"I got off all right, and the moon was as clear as day, and everything just ripe for sticking a chap up. Then, like a fool, having a longish time to wait, I didn’t simply stop in shadow behind a tree-trunk or something in the usual way, but thought I’d do a thing I’d never heard of bushrangers doing, though Indian thugs are pretty good at it. I went and got up a tree which has a branch over the road, and I thought I’d drop down almost on top of Frenchy to start with. And that’s just what I did do, only I dropped wrong, and came down pretty nearly on my head owing to slipping somehow at the start. What did exactly happen to me as I left the tree I never shall know. Anyway, Frenchy came along sure enough, and I dropped, and he jumped I should think fully a yard in the air; but that was all, because in falling I hit a big root (it was a beech-tree), and went and broke something in my ankle and something in my chest and couldn’t stand. Consequently, of course, I couldn’t stick him up. The pain was pretty fair, but feeling what a fool I was seemed to make me forget it. Anyway, finding it was useless to think of sticking him up, I tried to hobble into the fern and get out of sight; and finding I couldn’t crawl, I rolled. But of course you can’t roll away from a chap, and he came after me, and my mask fell off while I rolled, and he recognized me.

"‘Mon Dieu! it is the boy Maine!’ he said. ‘Speak, child, what in the wide world was this?’

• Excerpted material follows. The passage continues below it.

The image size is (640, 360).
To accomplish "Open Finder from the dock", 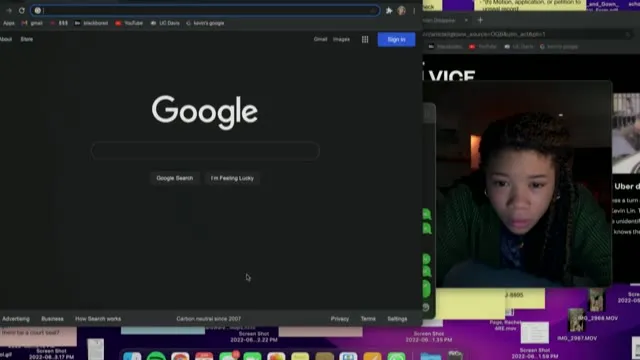I will [132, 356].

"I disguised my voice and said I wasn’t Maine, and that he’d better leave me alone or it might be the worse for him yet. But he wouldn’t go, and, chancing to get queer about the head somehow I went off, I suppose, though it wasn’t for long. When I came to he was gone, but he rushed back in a minute with that rotten old top-hat he wears full of water he’d got from the puddle in the stone-pit. He doused my head and made me sit up with my back against a tree. Then, feeling the frightfulness of it, I begged him to clear out and let me alone. I said:

"‘You don’t know what you’re doing. I’m no friend to you, but the deadliest enemy you’ve got in the world, and if I hadn’t fallen down at a critical moment and broken myself I should have stuck you up, Monsieur Michel. So, now, you know.’

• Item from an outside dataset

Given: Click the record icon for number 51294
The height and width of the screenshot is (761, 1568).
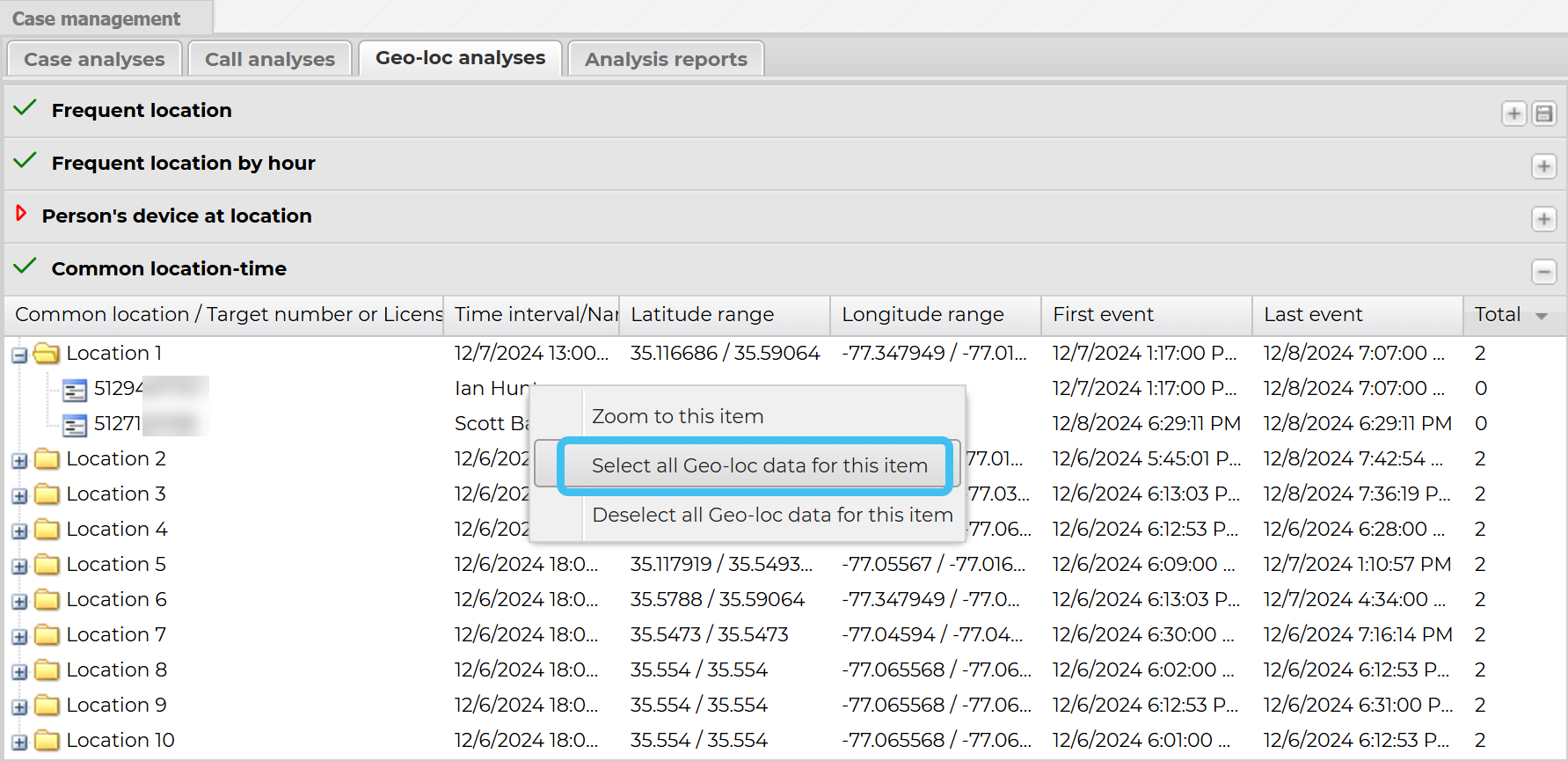Looking at the screenshot, I should [x=75, y=390].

"He said to himself, ‘The poor mad boy--the poor mad boy--I will run à toutes jambes for succor’; but I told him not to. I began to get a rum hot pain in my side then, but I felt I would gladly have died there rather than be obliged to him. I said:

"‘You called me an “aborigine,” which is the most terrible thing you can call an Australian-born chap, and you wanted to pass it off with a knife with a corkscrew and tweezers in it. But you couldn’t expect me to take it, feeling as I did. Now the fortunes of war have given you the victory, and, if you please, I wish you’d go.’

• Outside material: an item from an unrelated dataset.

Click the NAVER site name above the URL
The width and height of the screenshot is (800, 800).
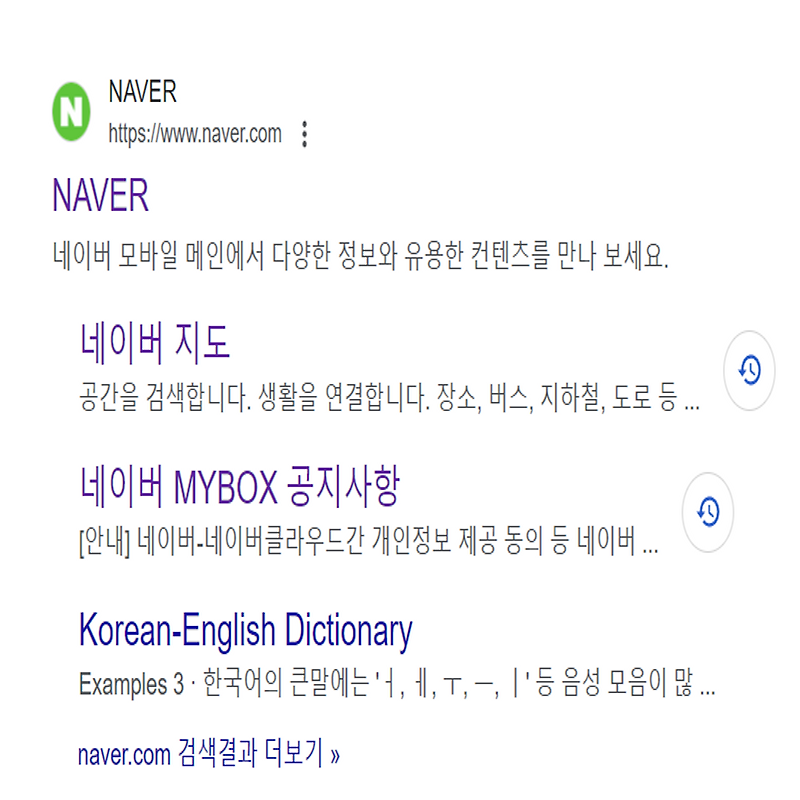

“But he refused. He said he wouldn’t have hurt my feelings for anything. He seemed to overlook altogether what I was going to do to him, and asked me where it hurt me. I told him, and he said it was his fault--fancy that! and wished he was big enough to carry me back. I kept on asking him to go, and at last, after begging my pardon like anything, for about a week it seemed, he went. But I heard him shouting and yelling French yells in the woods, and after a bit he came back with two men and a hurdle. They presently took me back, and what Frenchy’s said since to the Doctor I don’t know. In fact, I didn’t know anything for days. Anyway, I’ve had nothing but a mild rowing and very good grub, and I’m not to be even flogged, though that’s probably because I broke a rib or two, not including the bone in my leg. But I’m all right now, and I think it was about the most sporting thing a chap ever did for Frenchy to treat me like that--eh? I shouldn’t have thought it was in a Frenchman to do it, especially after I told him what I was going to do.”

“Yes,” I said, “that’s all right, but what about bushranging?”

“It’s pretty sickening,” he said, “but I feel as if all the keenness was knocked out of me. If a chap can’t so much as fall out of a tree on a wanderer’s path at the nick of time without smashing himself, what’s the good of him?”

“Besides,” I said, “if it hadn’t been Frenchy, but somebody else of a different turn of mind, he might have taken you at a disadvantage and jolly well killed you.”